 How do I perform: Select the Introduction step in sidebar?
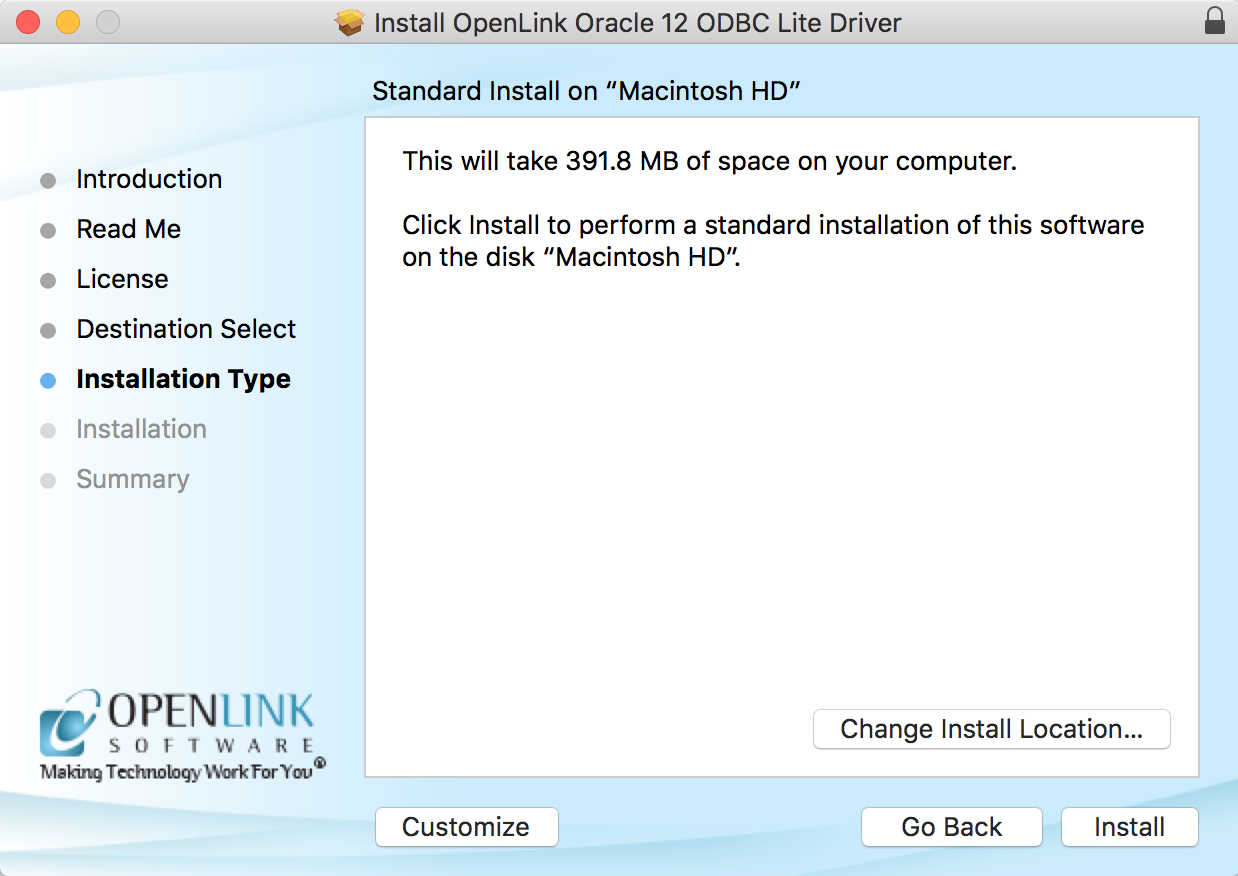(149, 179)
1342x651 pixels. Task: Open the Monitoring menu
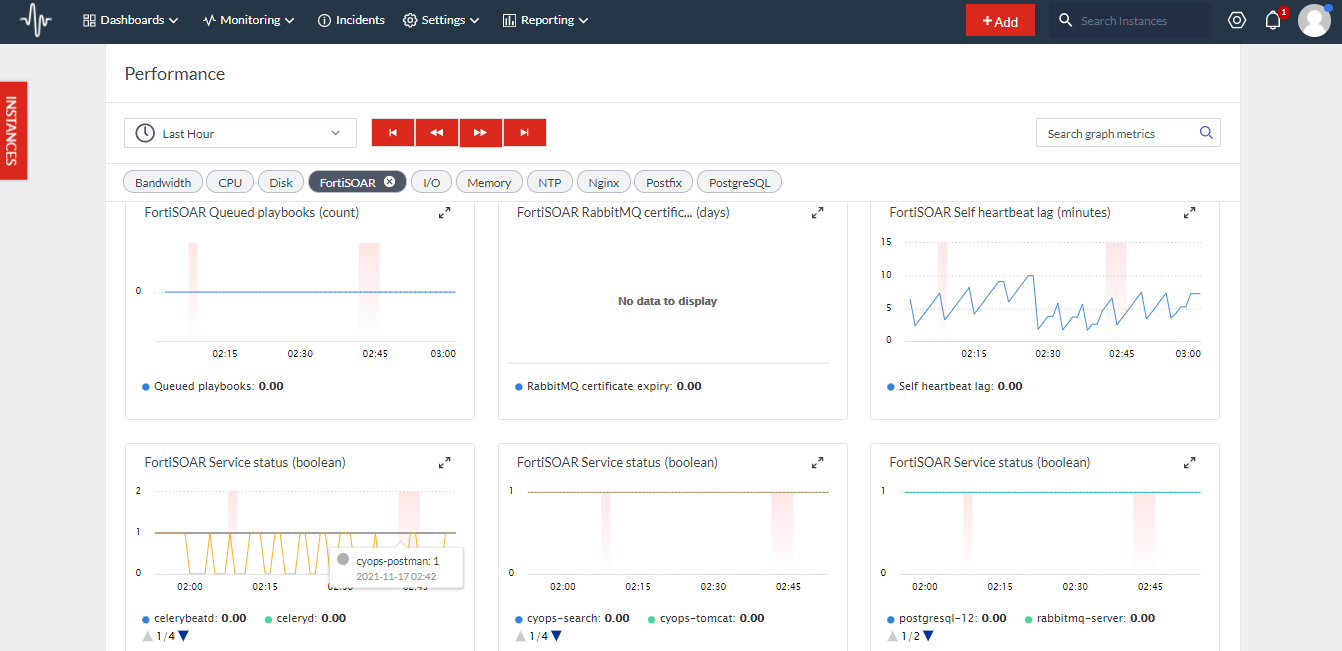tap(247, 19)
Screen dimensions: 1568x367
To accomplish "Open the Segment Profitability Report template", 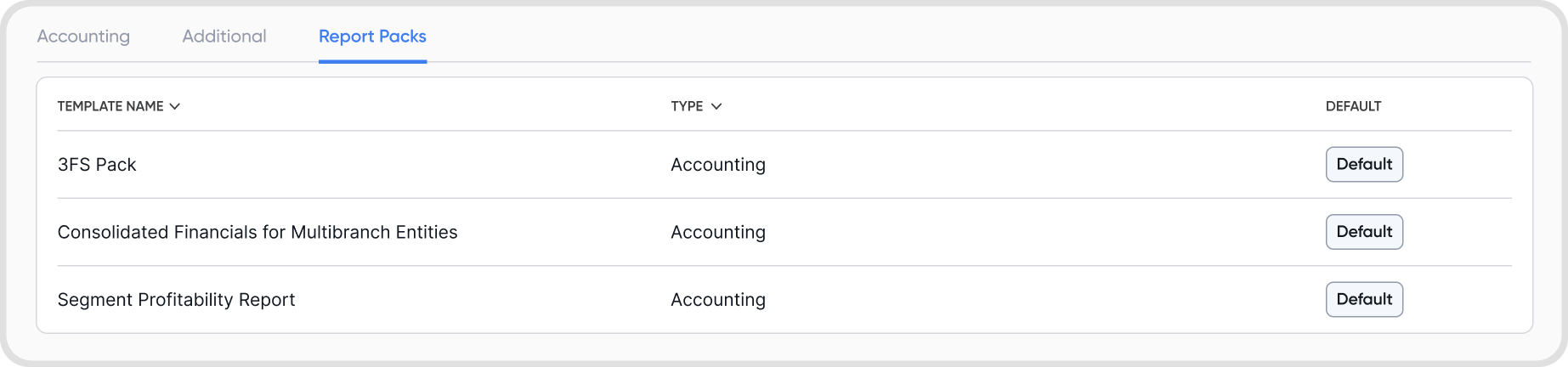I will 176,300.
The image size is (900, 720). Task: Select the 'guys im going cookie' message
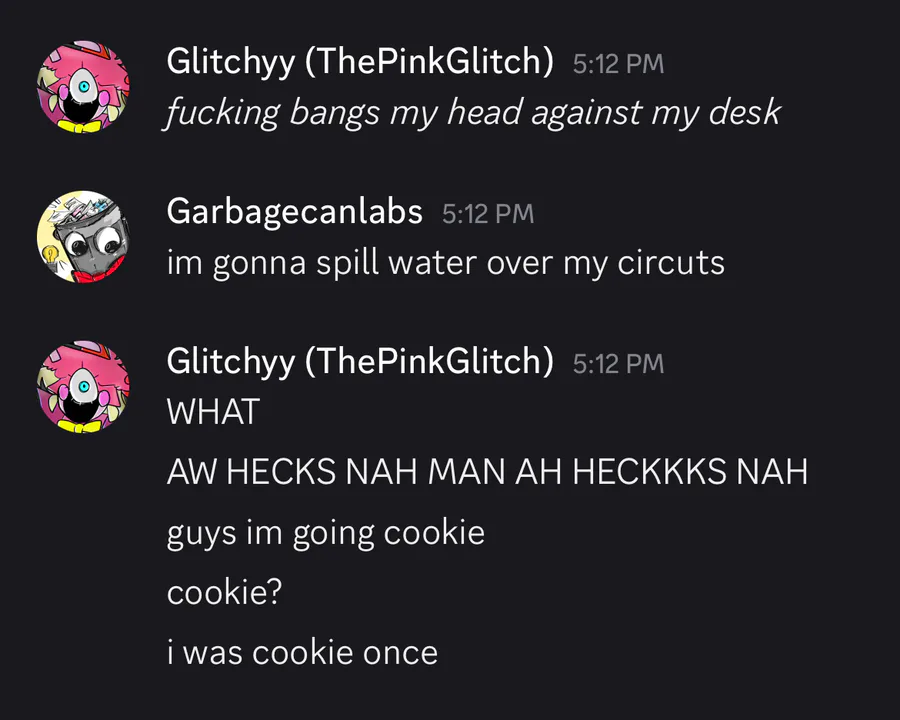(326, 533)
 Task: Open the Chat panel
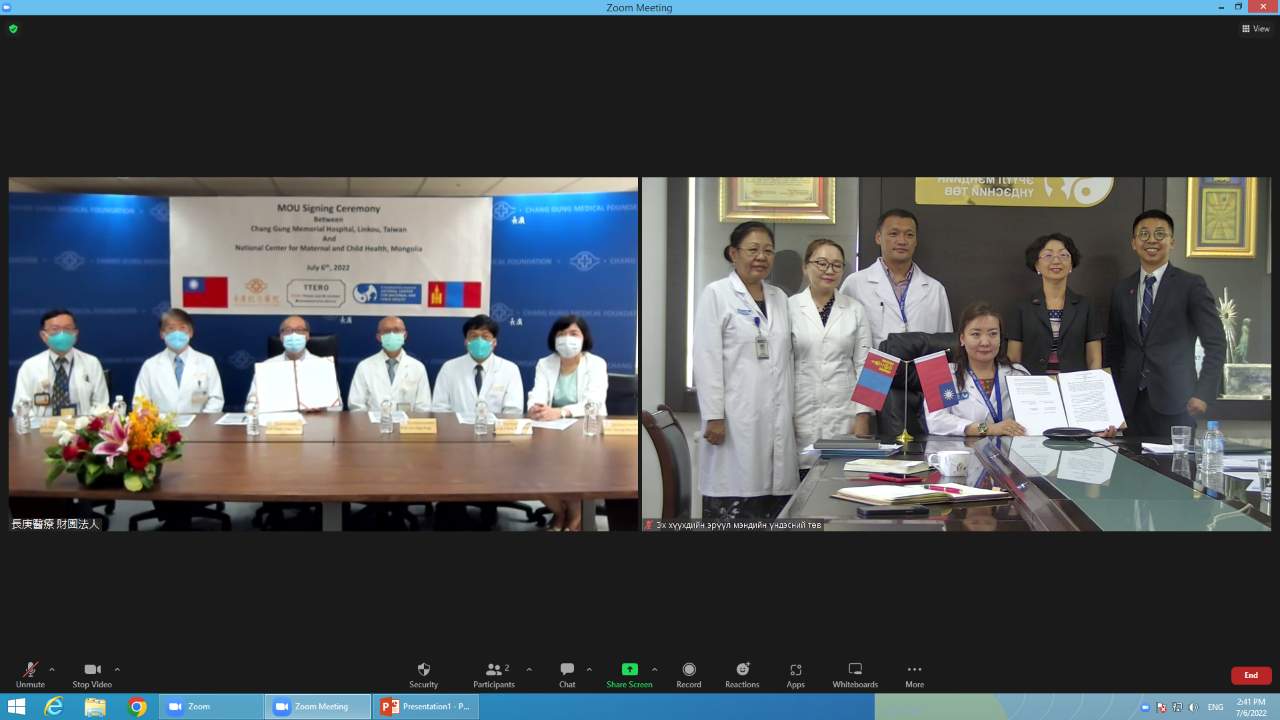pyautogui.click(x=567, y=675)
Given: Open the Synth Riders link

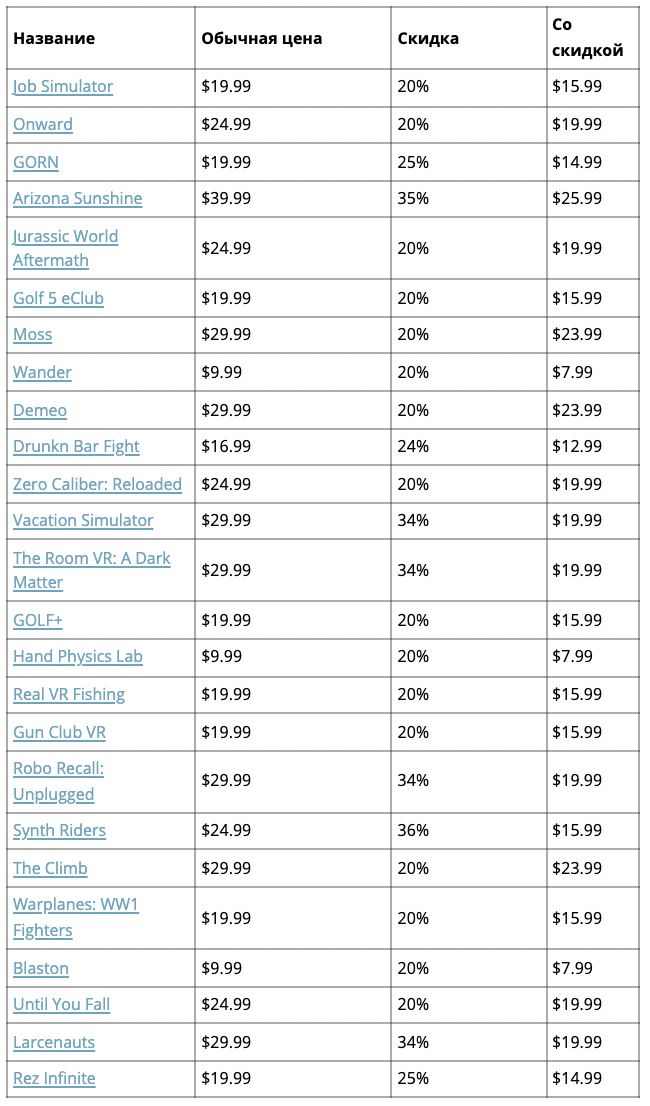Looking at the screenshot, I should click(x=59, y=830).
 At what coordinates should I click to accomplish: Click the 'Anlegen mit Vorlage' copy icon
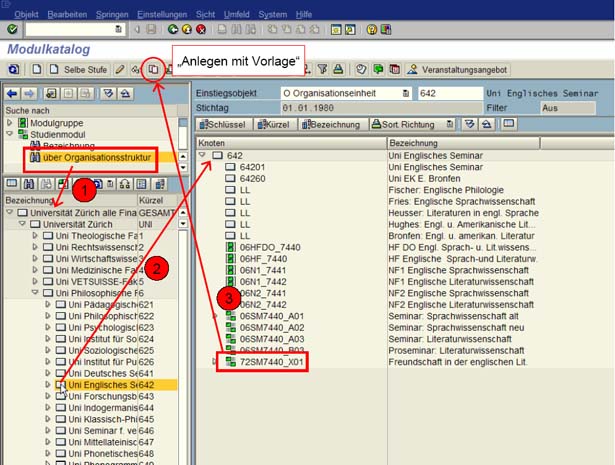point(154,69)
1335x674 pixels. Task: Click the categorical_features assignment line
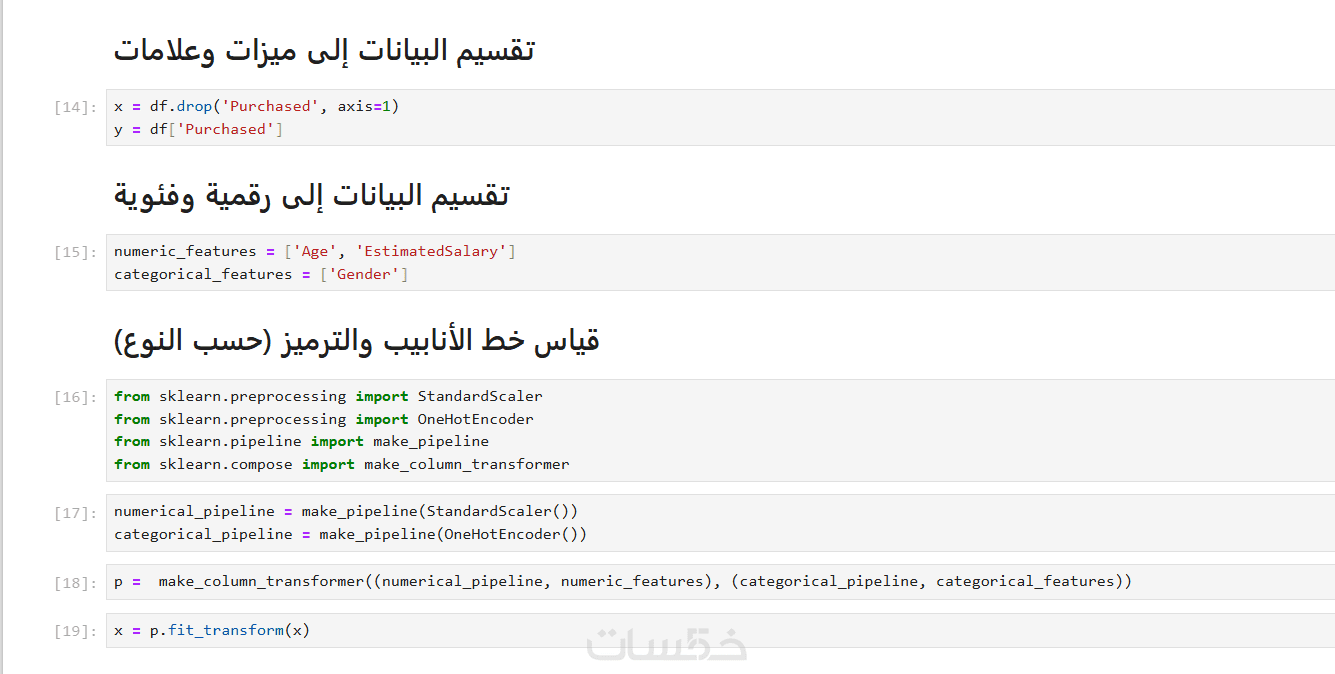[261, 274]
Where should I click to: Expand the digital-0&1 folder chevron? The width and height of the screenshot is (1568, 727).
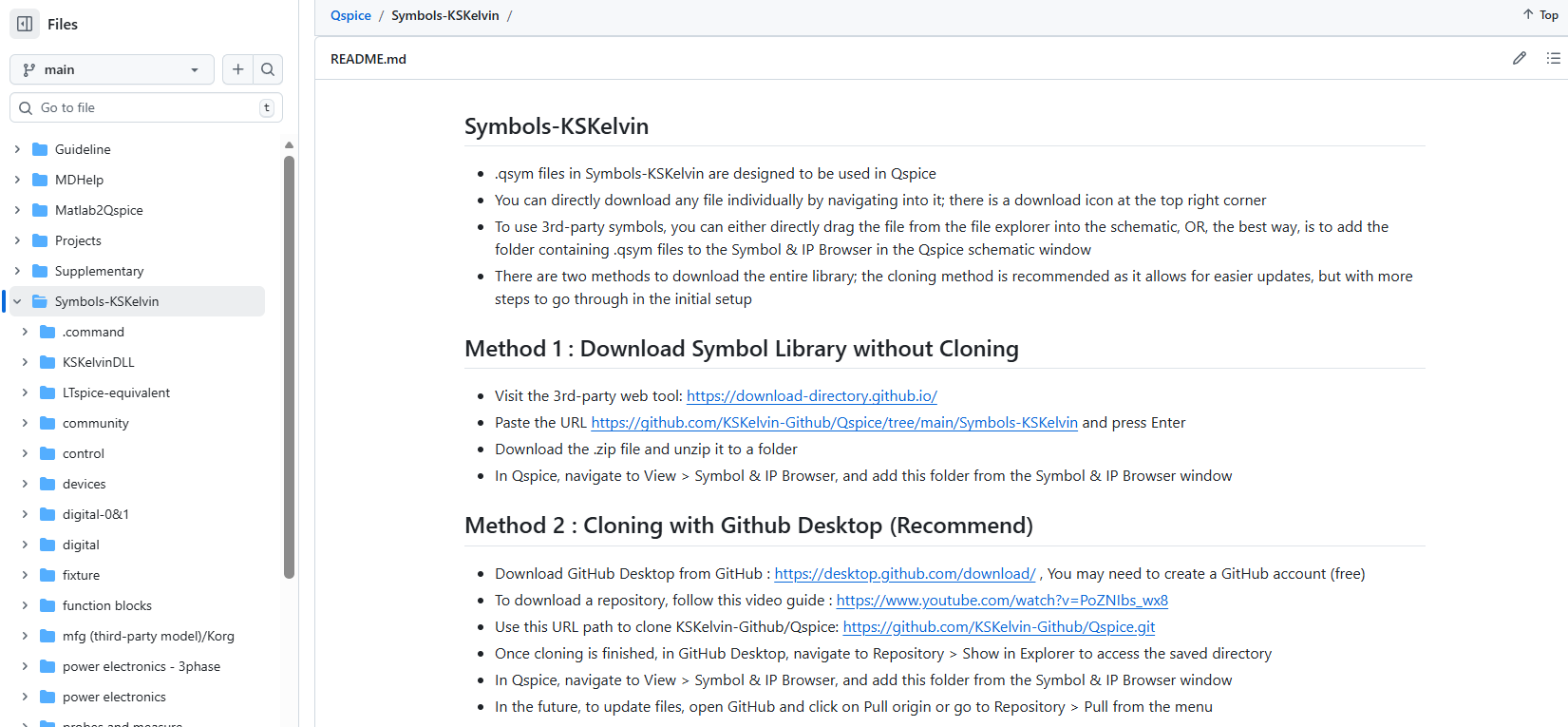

================

__ASSIGNMENT__:
Locate the line containing "Task: Open the Chat panel" in the material above, then repeat it and every later line exactly, with no pictures.

__ANSWER BOX__:
 Task: Open the Chat panel
pyautogui.click(x=567, y=675)
Given: Open the Synth Riders link

Looking at the screenshot, I should click(x=59, y=830).
 At what coordinates should I click to accomplish: Click the 'Anlegen mit Vorlage' copy icon
point(154,69)
1335x674 pixels. Task: Click the categorical_features assignment line
[261, 274]
Where should I click to: Expand the digital-0&1 folder chevron? The width and height of the screenshot is (1568, 727).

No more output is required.